_TO DO:_ The records below must be output exactly, with no images carried over.

(Pixel coordinate grounding data)
• • • • • • •

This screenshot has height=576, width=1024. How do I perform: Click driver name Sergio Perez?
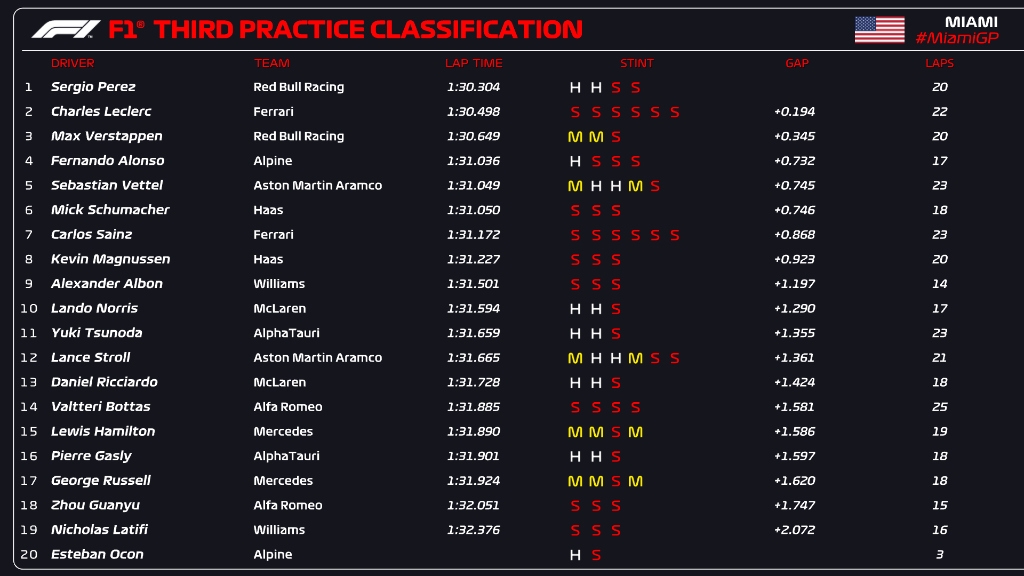click(93, 87)
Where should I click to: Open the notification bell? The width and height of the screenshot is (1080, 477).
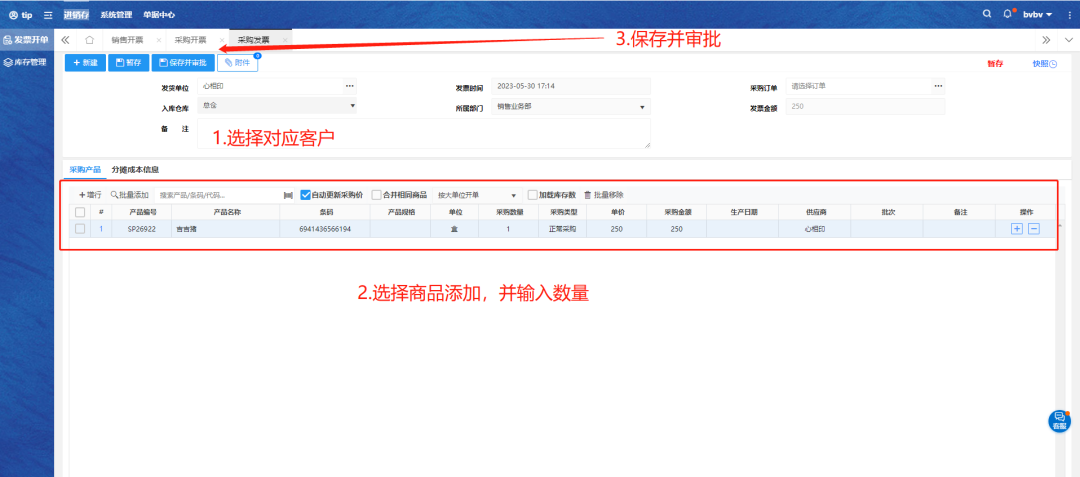[1008, 14]
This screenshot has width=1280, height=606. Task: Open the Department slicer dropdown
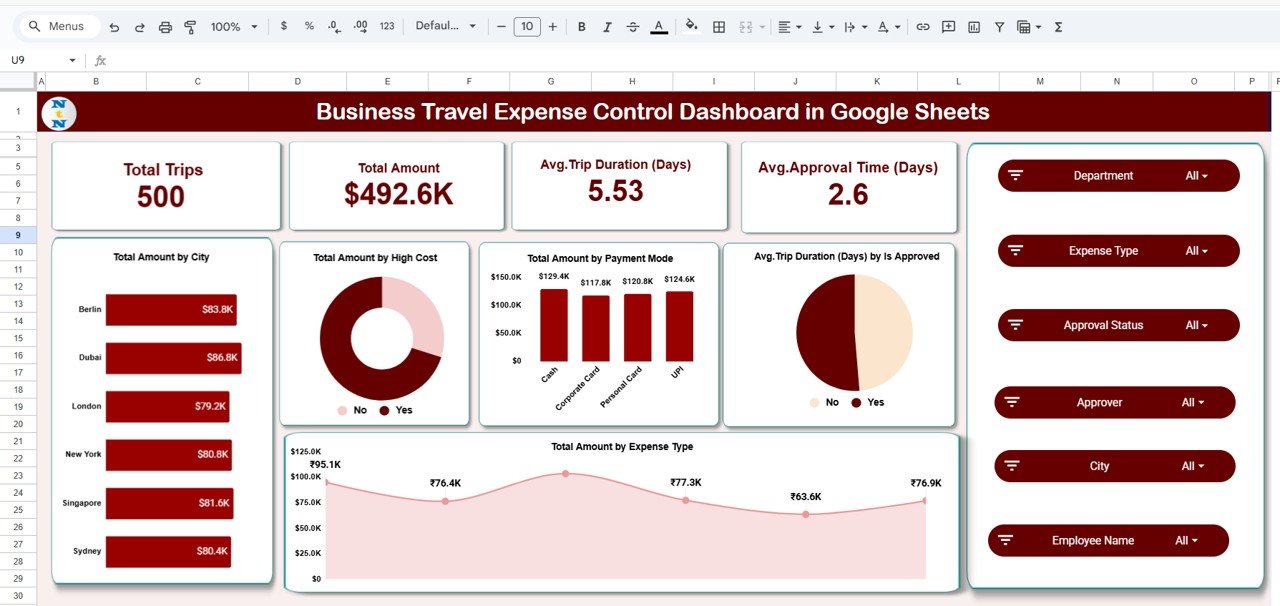(1196, 176)
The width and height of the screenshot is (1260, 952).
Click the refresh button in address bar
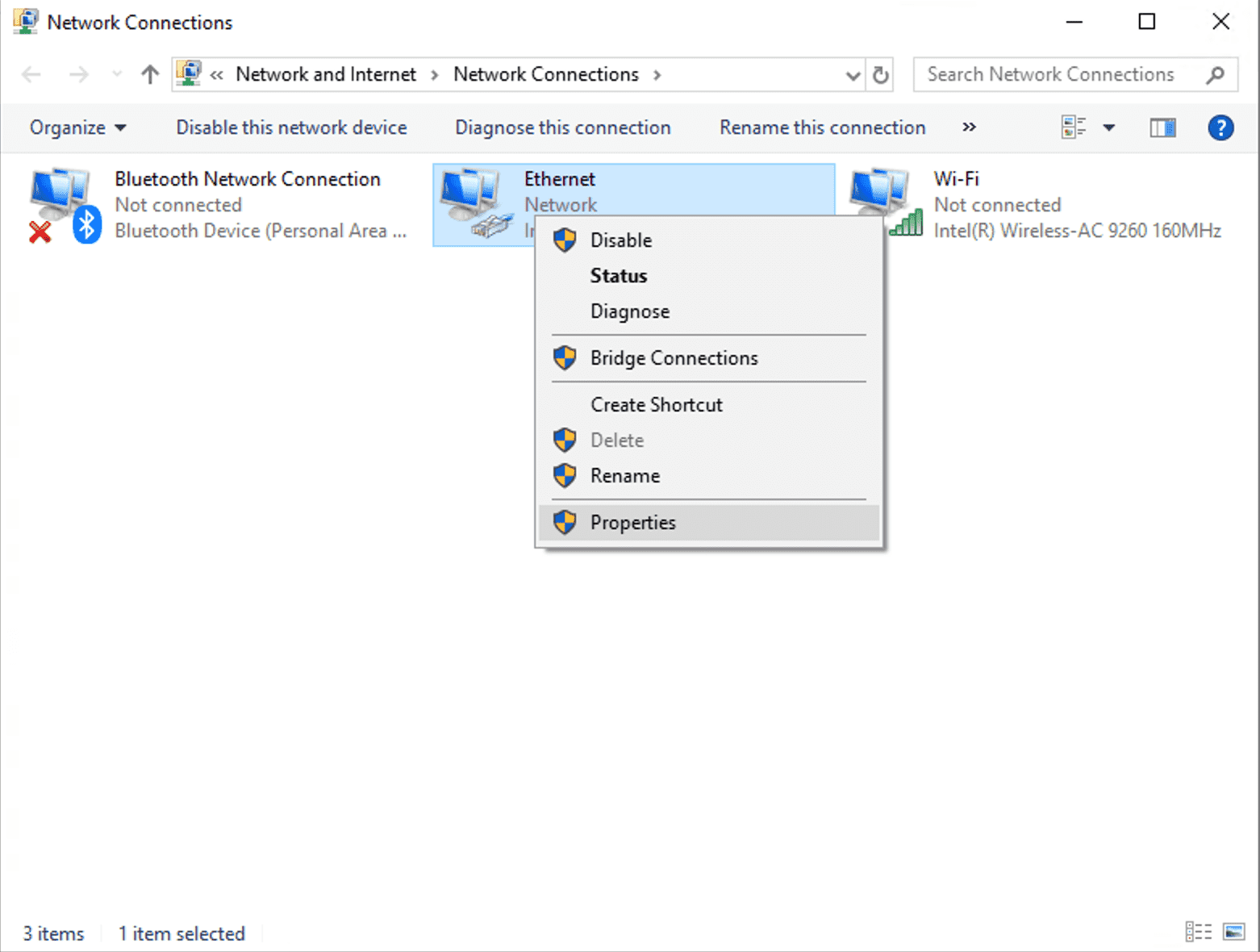pyautogui.click(x=880, y=75)
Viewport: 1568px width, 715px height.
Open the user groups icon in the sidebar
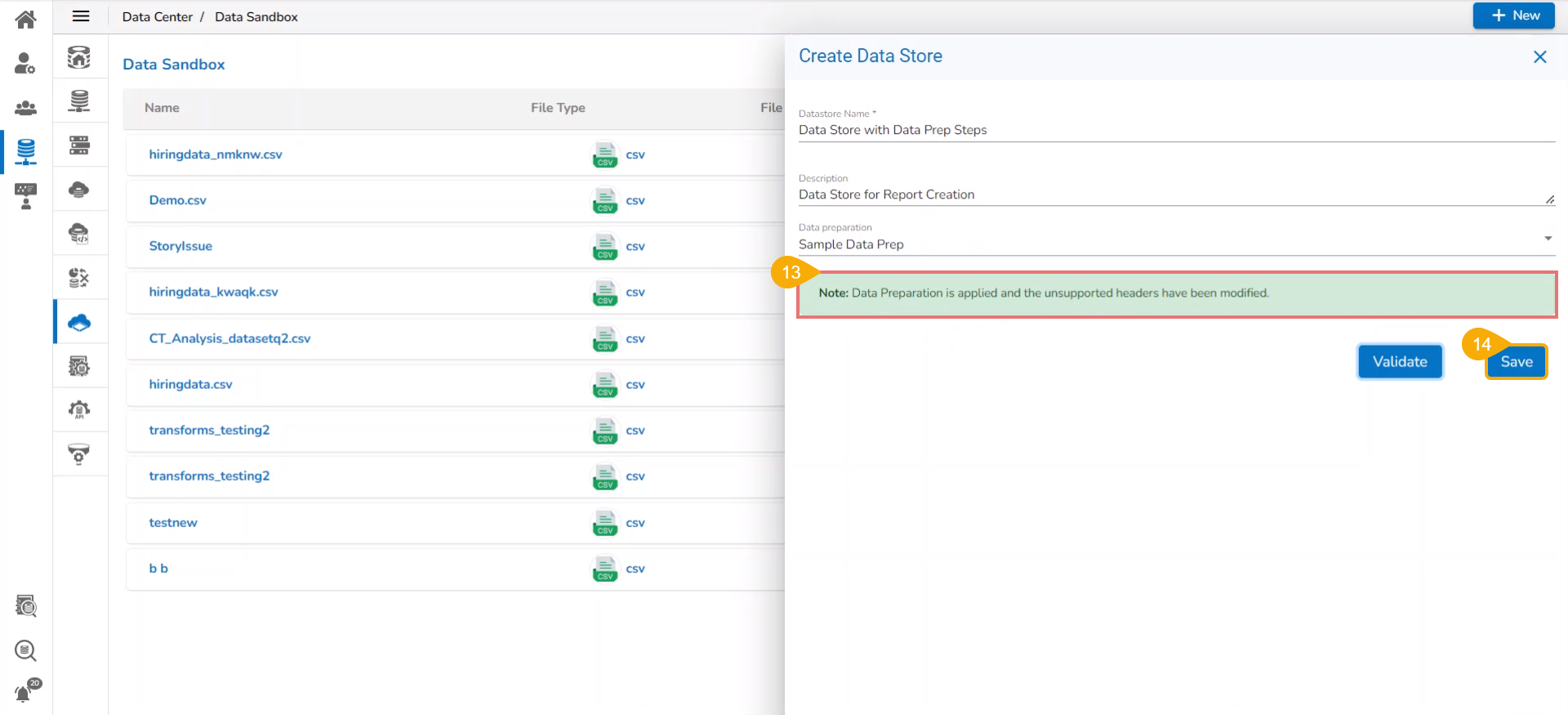tap(26, 108)
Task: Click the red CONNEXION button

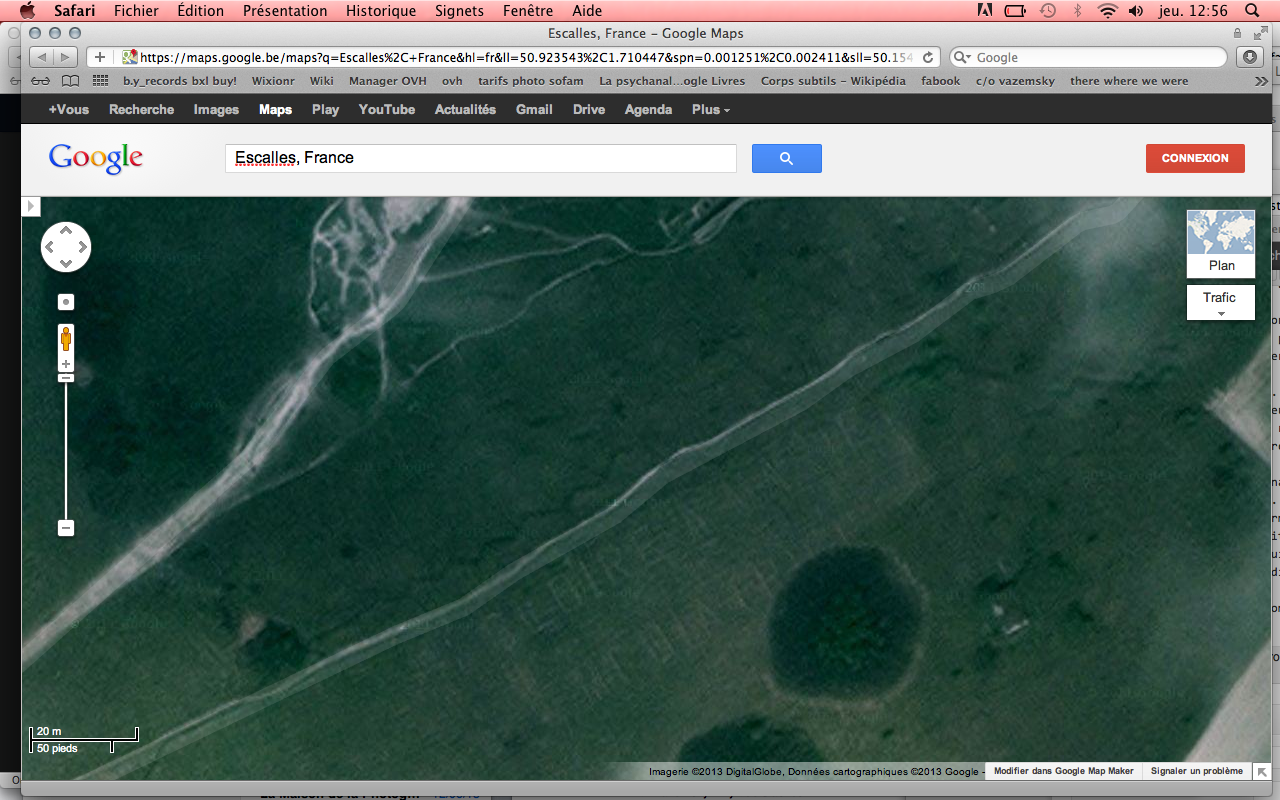Action: pos(1195,158)
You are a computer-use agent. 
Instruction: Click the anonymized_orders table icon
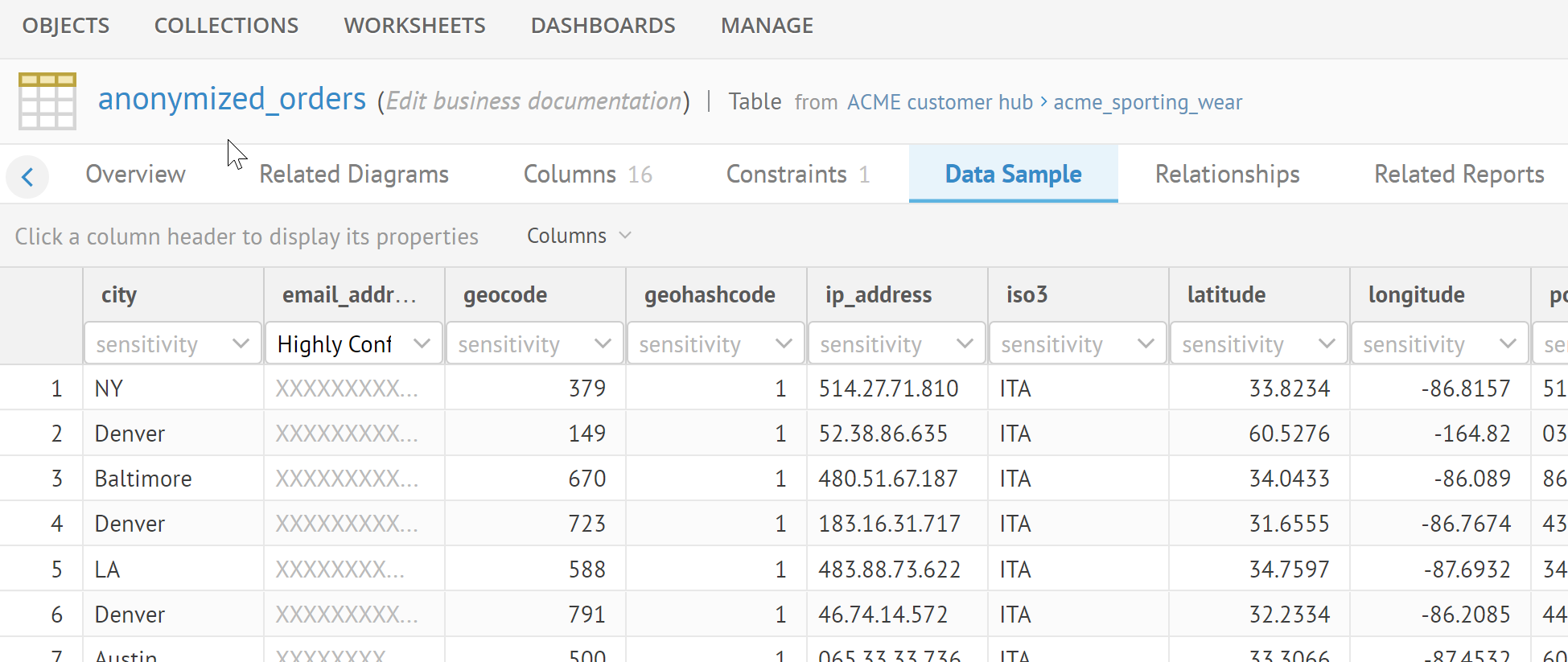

• • • • • • •

_TASK RESULT:_
This screenshot has height=576, width=1024. How do I perform: Click driver name Sergio Perez?
click(93, 87)
Where should I click to: Open the notification bell? The width and height of the screenshot is (1080, 477).
[1008, 14]
This screenshot has width=1280, height=606. Task: Open the Department slicer dropdown
(1196, 176)
The width and height of the screenshot is (1260, 952).
Click the refresh button in address bar
pyautogui.click(x=880, y=75)
Viewport: 1568px width, 715px height.
Open the user groups icon in the sidebar
tap(26, 108)
Task: Click the red CONNEXION button

Action: pos(1195,158)
You are a computer-use agent. 
Instruction: Click the anonymized_orders table icon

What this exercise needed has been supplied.